Chico Enterprise-Record » The state Department of Water Resources says it may appeal a Butte County Superior Court judge’s ruling that allows the Butte County District Attorney’s environmental lawsuit to continue. This comes as Judge Stephen Benson overruled DWR’s demurrer, or objection to the lawsuit.
Portland Tribune » Oregon transportation officials will ask the federal government’s permission by year-end to impose tolls on some or all of I-5 and I-205 in the Portland area. The tolls would be designed to raise money for highway improvements and encourage some motorists to drive at less-busy times, alleviating congestion.

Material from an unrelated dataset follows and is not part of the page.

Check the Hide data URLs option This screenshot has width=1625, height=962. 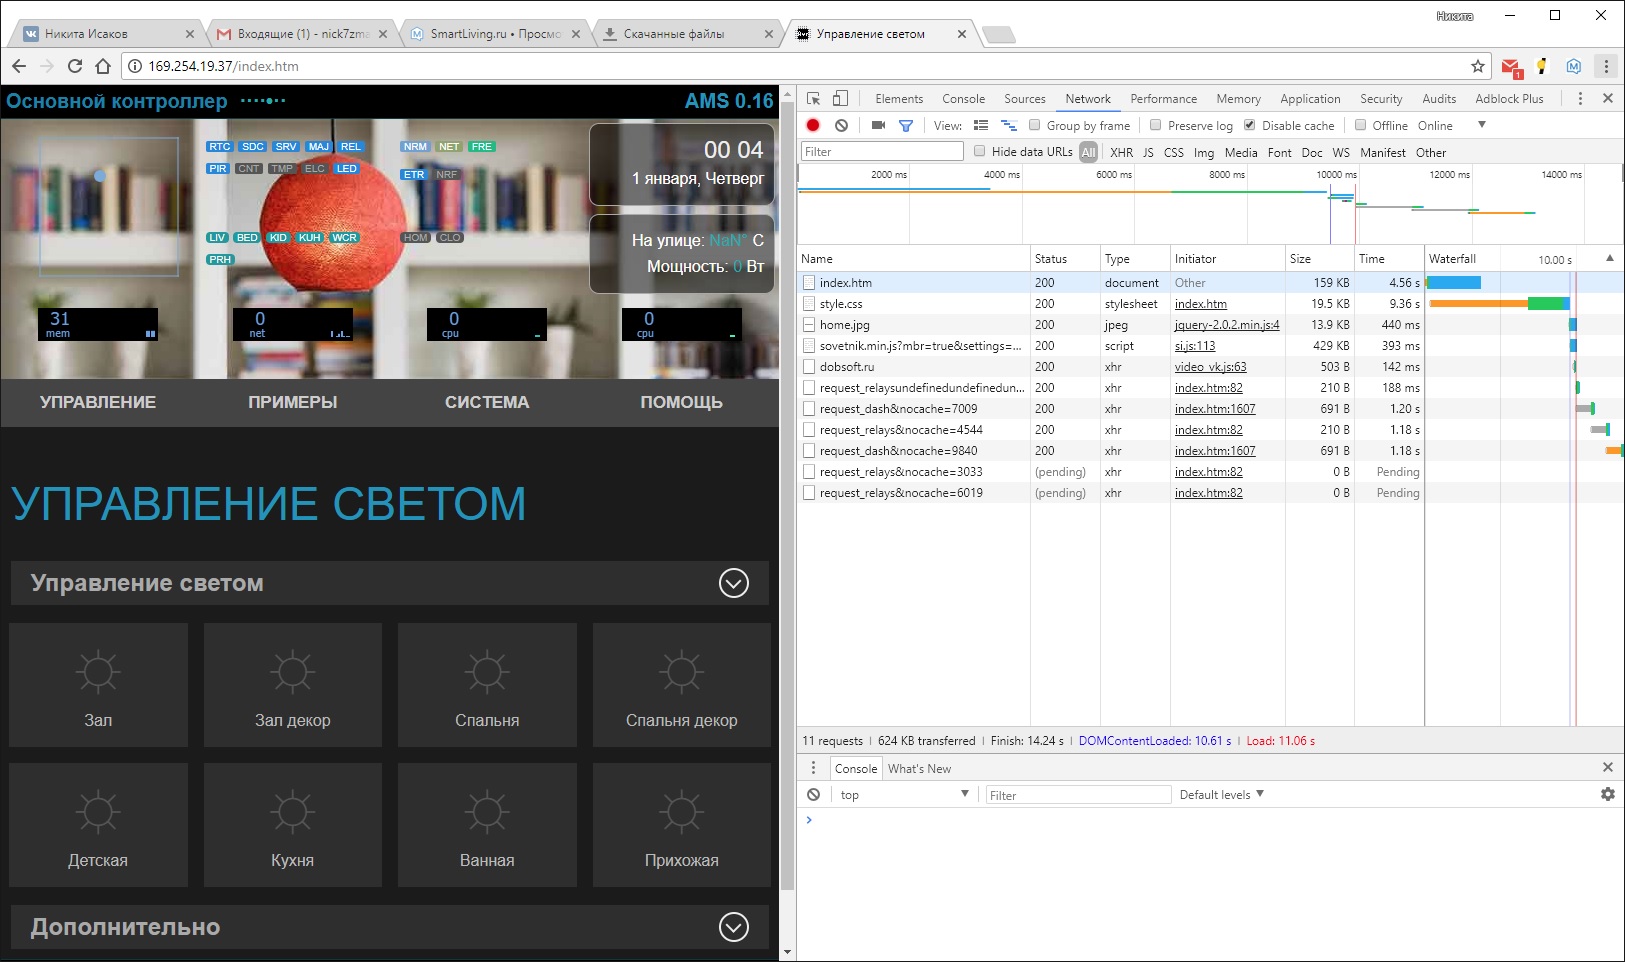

Construction Dive » The Federal Transit Administration has issued a Record of Decision for the $4.7 billion, six-mile BART Silicon Valley Phase II extension into downtown San Jose and Santa Clara, allowing the Santa Clara Valley Transportation Authority to start engineering work for the project and to apply for a $1.5 billion New Starts FTA grant.
NJ.com » Gateway Tunnel funding continued to move through Congress as a key Senate committee approved money for the project despite President Donald Trump’s opposition to the project. The Senate Appropriations Committee approved a $71.4 billion funding bill for the 12 months beginning Oct. 1 that includes at least $2.5 billion for Amtrak and railroad grants.
The Sacramento Bee » Lawmakers and Brown’s office scrapped the “Safe and Affordable Drinking Water Act,” which would have taxed residents 95 cents a month to raise millions for cleaning toxic wells. Instead, legislative leaders agreed to spend $5 million from the general fund to deal with lead in drinking water at child care centers. They also plan to allocate $23.5 million from the general fund for “safe drinking water actions later in this legislative session.”
Los Angeles Times » Engineers have built about 24,000 bridges in California over the last century, but a new one under construction in Madera County for the state’s bullet train project shows that they can still lead to serious blunders. In a statement, the authority said the Avenue 8 bridge design did not meet its “level of quality for a work product” and showed “signs of distress.”